Oh what an overcast morn! And oh how

it causes my heart to bleed out as I

watch a black bird float alone in the sky

ever so slowly on currents of air.

Yearning to cry out in warning of mind,

“swiftly take flight, o spirit befeathered

fly ‘pon the wind ‘cross the dome of the sky,

take leave of this place, of this most ruinous life.”

.

I utter no sound, and not even a

thought do I spare from my mind, but instead

hold guarded my tongue, e’en as this black beast

holds my eye with its own, catching my mind

and locking my soul in a battle most

desperate, trapped in a struggle between

the gaze of beast and loss of the real.

And as he flies off, I sink to the ground. Broken.


The Legend of the Brother Sword

A shadow falls across the hall,

backlighting themes aligning into strange patterns.

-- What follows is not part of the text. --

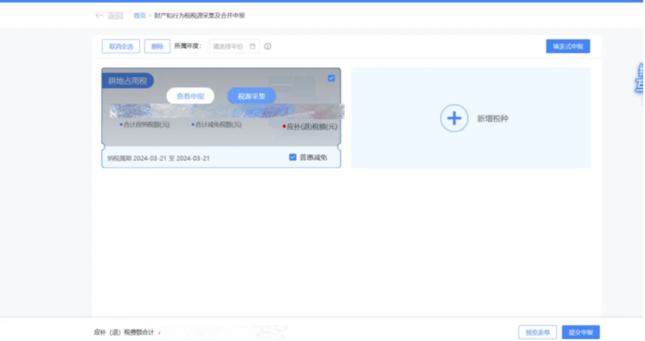The width and height of the screenshot is (645, 341).
Task: Toggle the 普惠减免 checkbox
Action: point(293,158)
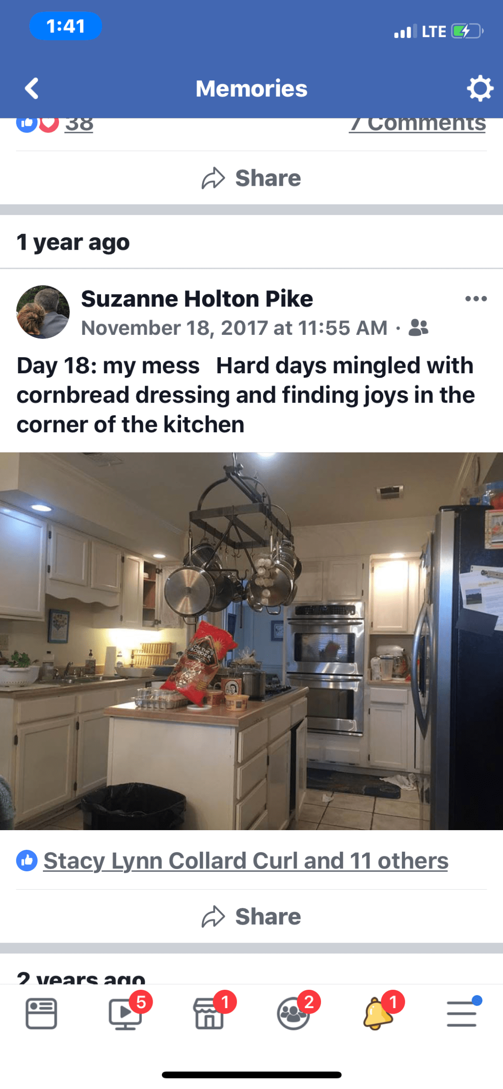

The forest floor echoes those whispers,

two brothers alone together,

power and strength as a completed team,

shadow and panther.

The dim light of a flame

flickers in the eyes of the one,

the other trained on the back of his brother,

respect and fear mingle together,

blend with determined grit.

The goal is godhood,

the price – a life.

 

5/10/01


Spring Sun Rising

The spring sun is rising

and close behind comes the heat of his cousin,

the hot warmth of the summer blaze,

the promise of the thaw,

the desire for dark things forbidden,

changed through absence from light and sharing

to a burning hunger for dirt,

of lust and a watery hope.

The night falls late now,

storms call through dreams

quenching the earth of her thirst,

yet ignoring the forbidden desires of man.

The dawn brings the light

the torturous light of movement,

heating and loosing those plans,

the half-whispered thoughts

of the heart.

 

4/21/01


2.16.98

The stage looms,

dark and sweaty,

the dust in the air.

I am announced,

as is my act,

chosen for me –

it is something I cannot do.

I speak to the crowd,

fifty or so,

dispersed among the many rows of seats,

faces that look at me with recognition,

yet for me they are strangers.

I deny my role as viewee

and return,

embarrassed,

to the crowd of viewers.

I cannot get comfortable.


(untitled) – Cracked Sky

I watch the sky crack.

The horizon is painted glass,

and it cracks.

I press against the glass.

It is cold,

frigid and biting.

It is so cold.

I strain to see through,

but all my excitement allows is a furtive glance,

a peek at another world,

a world of mystery and shadow.

Through the crack I see my dreams,

those who painted the dome surrounding this world,

the dome that serves as a border between the two.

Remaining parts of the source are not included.